Synopsis: An expansion of the universe from Robert Ludlum’s novels, centered on a new hero whose stakes have been triggered by the events of the previous three films. (Source)
As a collective, the original Bourne films (Bourne Identity, Supremacy and Ultimatum) are a near-perfect, action trilogy. By that, I mean that narratively they boast a fleshed-out story arc containing a beginning, middle and end that not only function as a cohesive whole, but as individual chapters. Stylistically and thematically, they changed the face of modern action films with their uncompromising approach to hard-hitting action, post 9/11 themes, and above all, a broken anti-hero who was just trying to figure out his place in a world that was morally ambiguous at best. Despite the abundance of weighty, social and politically relevant themes however, the films still managed to be a perfect fusion between edge-of-your seat escapism, intelligent social commentary, and most important, a poignant vehicle of redemption for it’s troubled character’s dark, questionable deeds. With The Bourne Legacy, director Tony Gilroy (who penned the previous three films and this one) takes over the franchise, and instead of a reboot or straight sequel, the film smartly acts as a transition or a bridge to something new. This is both the film’s blessing and curse, as it’s attempts to inject new life into something that could’ve been neatly tied off are admirable and satisfactory, but ultimately can’t touch the brilliance of what came before it.
As you can guess, The Bourne Legacy is all about the consequences of Jason Bourne’s actions. The film takes place concurrently with the events of The Bourne Ultimatum, but this time pulls the curtain back on a larger conspiracy than what was originally revealed. Caught up in the middle of things is a chemically-enhanced agent named Aaron Cross (Jeremy Renner), who is part of yet another secret agency named Outcome. As Jason Bourne’s rebellion creates a path of collateral damage amongst the agency’s dirty secrets, Cross is forced to fend for himself and flee with a scientist named Marta Shearing (Rachel Weisz) before a shadowy character named Eric Byer (Edward Norton) can bury any evidence of Cross and project Outcome’s existence. It’s again a story of survival and humanity amongst moral ambiguity and opens up possibilities for a lot of new ground to explore.
Ironically, the film has a hard time of standing on it’s own, literally struggling to escape from the shadow of Jason Bourne. Given it’s interesting new directions, Legacy might’ve been better served if it had just completely severed ties with the Bourne name. As it stands, it fits into the universe just fine, but said ties always either seem nominal or only serve to remind you of how much better the original films were.

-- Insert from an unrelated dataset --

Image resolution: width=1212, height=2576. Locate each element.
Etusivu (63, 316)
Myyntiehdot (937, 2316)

Fittingly, Legacy plays out more like a 70′s paranoia thriller via slow, methodical pacing, and a more deeply mysterious plot. And while what I loved about the previous films were their inextricable mixture of smart, human drama and character-building relentless action, the story and tension here take a little too long to finally boil over. Thankfully, when the action does begin, the film’s tension nicely pays off, even if the action does feel like a series of added-on sequences suffering from the lack of previous franchise director Paul Greengrass’ inventive, dynamic and chaotic techniques. Ultimately, the action set-pieces are still memorable enough, and the film’s host of incredible actors always make the journey somewhat enjoyable in spite of itself.

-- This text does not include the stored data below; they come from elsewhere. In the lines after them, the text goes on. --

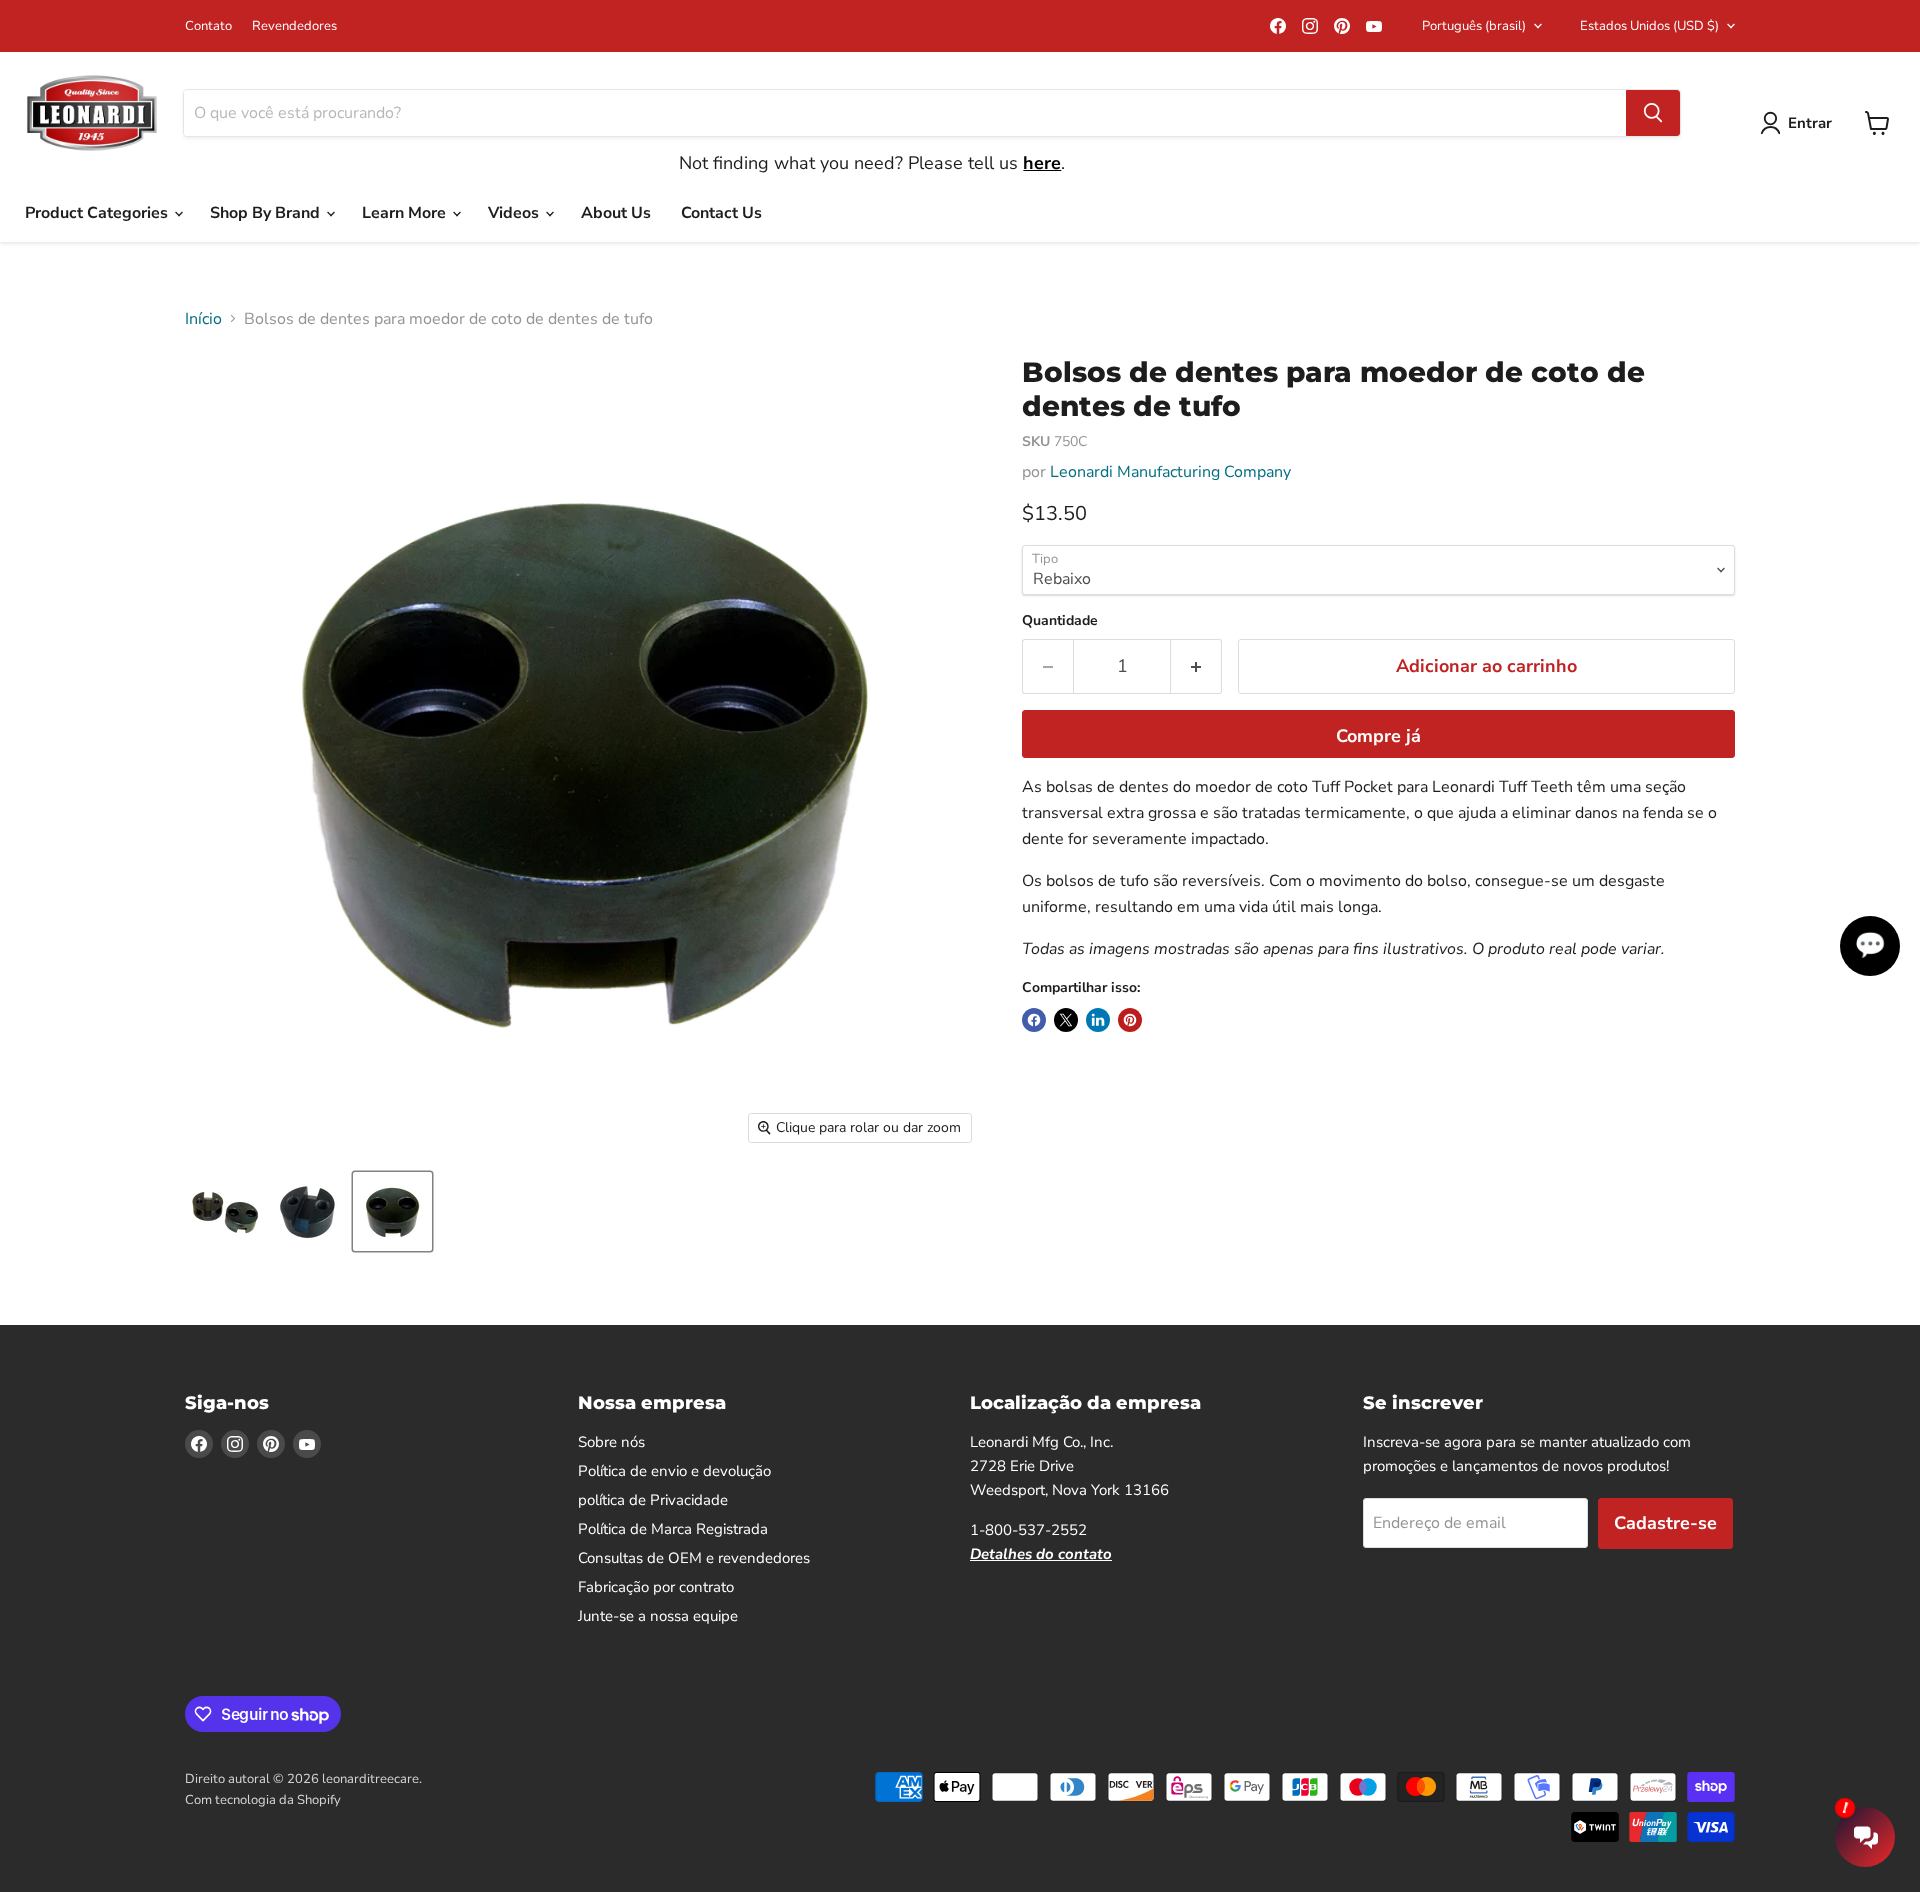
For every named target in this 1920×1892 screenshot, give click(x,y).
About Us (616, 213)
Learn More (406, 213)
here (1042, 163)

As mentioned, since the film is littered with genuinely great actors, the characters are always engaging, despite none of them really having enough depth to truly stick out. As Aaron Cross, Jeremy Renner can be charming and genuine, but he lacks the innocence that Matt Damon had. His character is instantly not as relatable and is more of a stock, action tough guy, especially since his character is one in a line of many enhanced, super soldiers dependent on a set of pills. Conceptually, he may almost be in the same place as where Bourne was, but narratively, he doesn’t at all have the right situations to bring out any real emotional resonance. Rachel Weisz as Marta Shearing is mostly panicked all the time and seemingly there for the film to be able to flirt with having a love interest even if it never intends to really go there. Edward Norton as the film’s main villain is genuinely convicting. His character never once questions the terrible deeds he has to carry out, only truly believing that it’s the right thing to do for the safety of his country. He’s easily one of the best villains the franchise has seen. Lastly, it wouldn’t be right to not at least give Oscar Isaac as a fellow Outcome agent #3 a shout out, because in his short time in the film, he embodies a lot of the moral torment and emotion that made the first three films so great.
When the last bullet was fired, The Bourne Legacy left me in an interesting position; regardless of not being blown away by this immediate chapter, I was still sincerely excited to see where they could take the story next. On the plus side, Jeremy Renner can’t do wrong, and the film is quite different from the previous three, so if you can get your head around that, you can still have a good time. There’s genuinely a lot of earned merit here even if the Bourne legacy deserves much more.